Passage du texte —

——

Il fit entrevoir des possibilités d'entente sur presque tous les autres points, et examina, avec une patience qui ne se démentit jamais, toutes les pièces et tous les plans que lui soumit le gouvernement.

Du 8 novembre 1800 au 26 février 1801, Bonaparte ne fit pas rédiger moins de neuf projets différents, dont quatre furent soumis au cardinal Spina. Ces projets témoignent d'une grande incertitude et d'une assez médiocre loyauté.

Le premier projet, présenté en entier le 26 novembre, reconnaissait le catholicisme comme religion d'État. Aucun des autres ne reproduisit plus cette mention, qui fut effacée par Talleyrand.

Le troisième projet, le plus large de tous, fut également retiré par l'évêque d'Autun.

L'attentat de la machine infernale (24 décembre 1800) augmenta beaucoup la popularité du premier consul, et aggrava du même coup ses exigences, l'influence de Fouché se faisant plus puissante auprès de lui.

Le quatrième projet fut présenté en janvier 1801, et Talleyrand en requit la signature immédiate par une lettre à Bernier d'une insolence polie, où l'on perçoit son vif désir de voir échouer la négociation : Quand Mgr l'archevêque de Corinthe a été autorisé à venir en France, le gouvernement était loin de prévoir que son caractère se réduirait à celui d'un simple témoin, et que le résultat de son agence serait d'informer Sa Sainteté des sentiments du gouvernement de la République. Si Mgr Spina persistait dans de telles dispositions, le gouvernement serait fondé à penser que le but du gouvernement pontifical n'a été que de lui tendre un piège, d'éloigner la guerre de ses États et d'endormir la France dans une fausse sécurité. Dans ce cas, le refus de l'agent de Sa Sainteté, dont vous me faites part, nous avertirait encore à temps du véritable motif de sa mission, et vous seriez aussitôt autorisé à l'informer que sa présence ici deviendrait désormais inutile. (19 janvier 1801.)

Spina réclama, au nom du droit des gens, la permission de dépêcher un courrier à Rome pour demander de nouvelles instructions, et Bonaparte, se séparant pour une fois de Talleyrand, autorisa le départ. du courrier ; mais Livio Palmoni ne partit que le 26 février, et avec un cinquième projet, donné comme tout à fait définitif et écrit tout entier de la main du premier consul. Pour preuve de sa bonne volonté, Bonaparte renvoyait à Pie VII la statue de Notre-Dame de Lorette, qui figurait au Louvre, depuis 1797, à côté d'une image d'Isis.

Par une concession plus importante encore, Rome vit arriver, le 8 avril, un ambassadeur de la République auprès du Saint-Siège, le citoyen Cacault, homme de cœur et de caractère, qui, avec Bernier, doit être considéré comme le sauveteur du Concordat en péril.

——

Extrait de données —
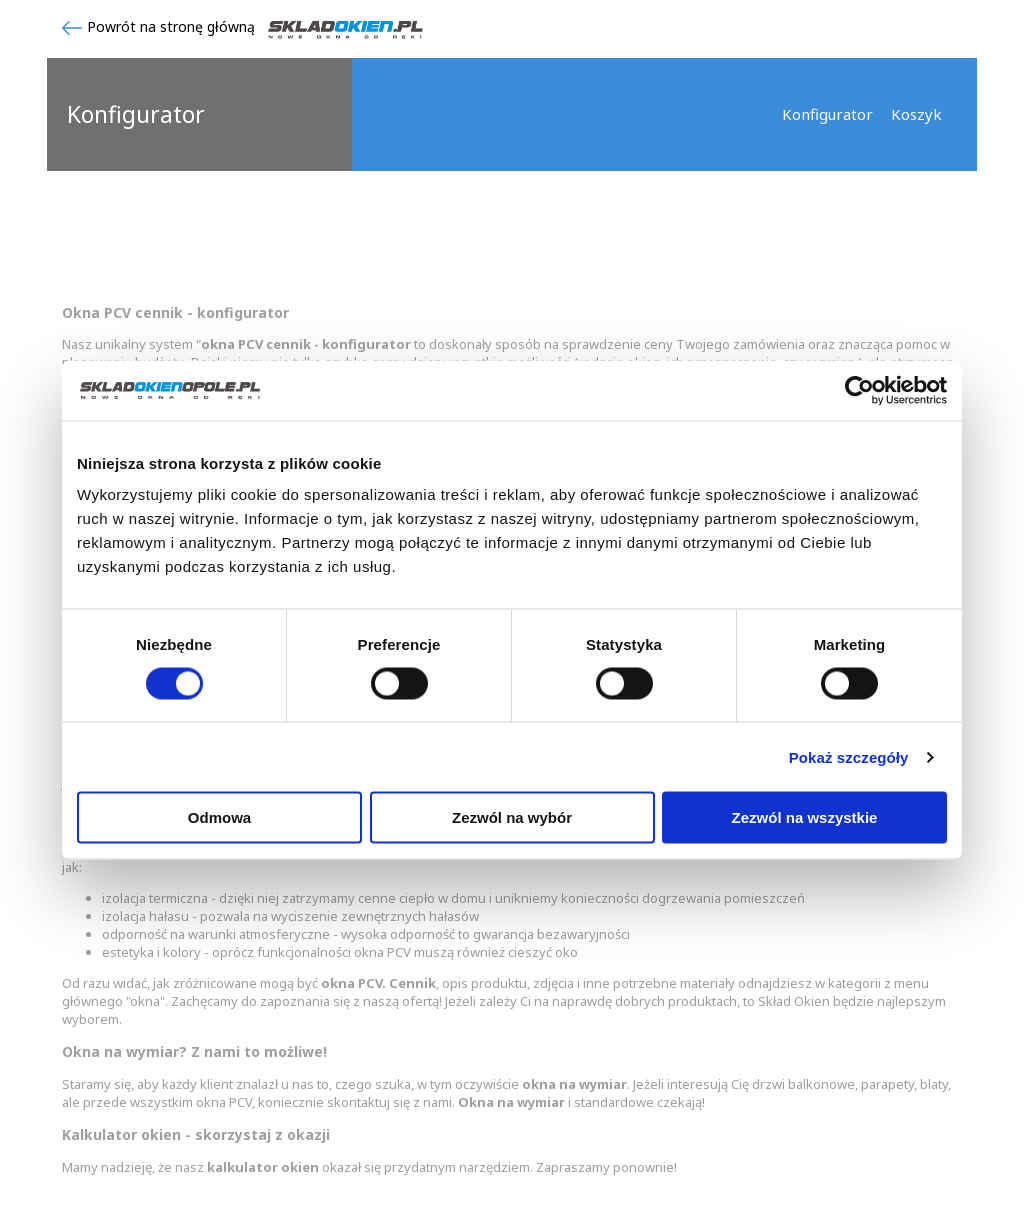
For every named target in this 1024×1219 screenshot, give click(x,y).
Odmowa (219, 817)
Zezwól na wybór (512, 817)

——

Travaux —
**A.** Dites si chacune des affirmations suivantes concorde avec le passage sur les négociations du Concordat, en répondant par oui ou par non et en citant les mots décisifs du texte : (i) le premier projet reconnaissait le catholicisme comme religion d'État ; (ii) les neuf projets rédigés furent tous soumis au cardinal Spina ; (iii) Livio Palmoni partit le 26 février.
**B.** Écrivez la suite du passage sur les négociations du Concordat après sa dernière phrase.
Ce matériel est indépendant du passage sur le Concordat.

Les résultats —
**A.**
(i) Oui : « Le premier projet, présenté en entier le 26 novembre, reconnaissait le catholicisme comme religion d'État. »
(ii) Non : « ne fit pas rédiger moins de neuf projets différents, dont quatre furent soumis au cardinal Spina. »
(iii) Oui : « mais Livio Palmoni ne partit que le 26 février ».

**B.**
Le pape Pie VII, né à Césène en 1742, avait alors cinquante-neuf ans. Ancien moine bénédictin, ancien évêque de Tivoli et d'Imola, cardinal depuis 1785, il avait trouvé la papauté à peu près ruinée et sentait combien il lui était important de se réconcilier avec une puissance aussi riche et aussi formidable que l'était la France consulaire. Vraiment pieux dans le meilleur sens du mot, il était résolu à tous les sacrifices d'intérêts pour arriver à ce grand résultat et décidé à pousser la condescendance jusqu'aux extrêmes limites permises par les lois et les traditions de l'Église.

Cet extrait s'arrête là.